Description of the task: The task calls for the lines from the start of the entries below through the line with "You are a computer-use", given again verbatim, with every picture dropped.

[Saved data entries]
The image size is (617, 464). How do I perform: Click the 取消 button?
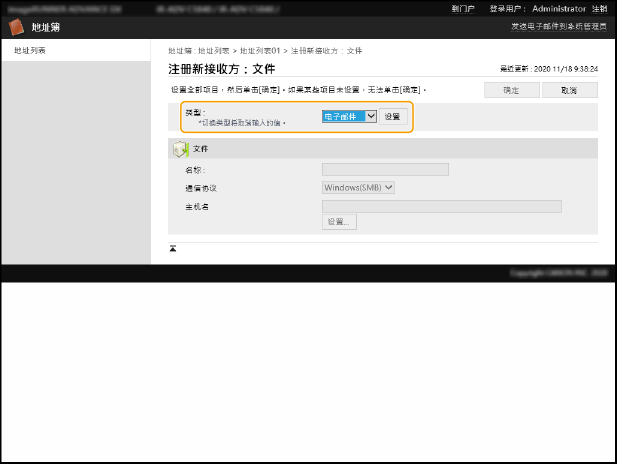pyautogui.click(x=569, y=90)
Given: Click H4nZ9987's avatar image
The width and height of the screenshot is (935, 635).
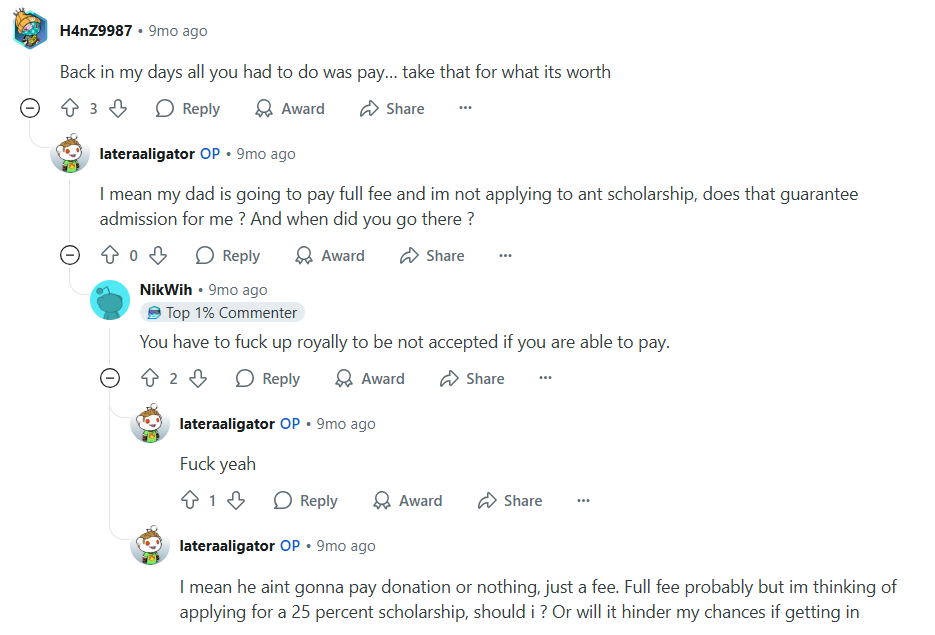Looking at the screenshot, I should point(30,30).
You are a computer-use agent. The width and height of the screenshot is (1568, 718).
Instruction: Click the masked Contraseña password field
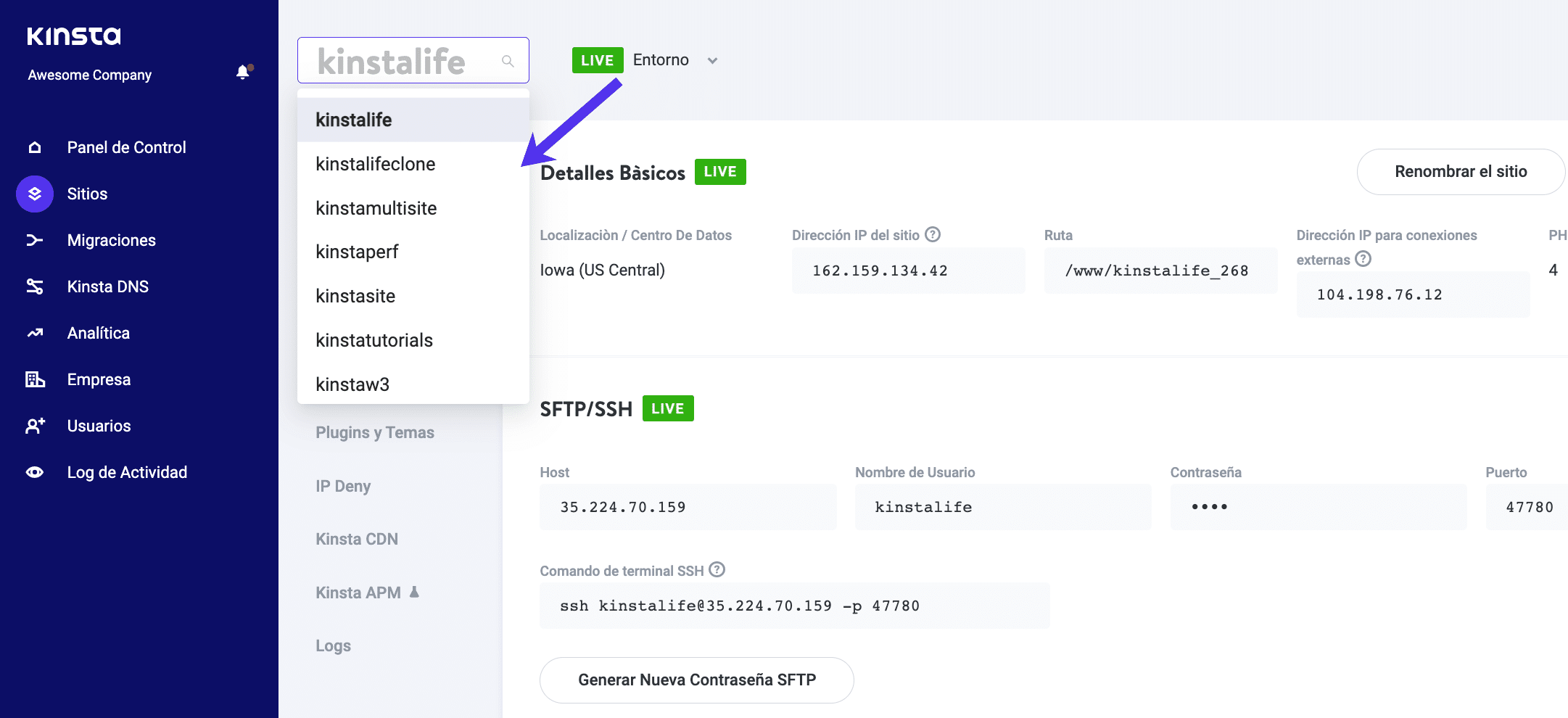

Your response:
The image size is (617, 464). How do I perform: Click the 取消 button?
pyautogui.click(x=569, y=90)
Given: Click H4nZ9987's avatar image
The width and height of the screenshot is (935, 635).
Looking at the screenshot, I should point(30,30).
You are a computer-use agent. The width and height of the screenshot is (1568, 718).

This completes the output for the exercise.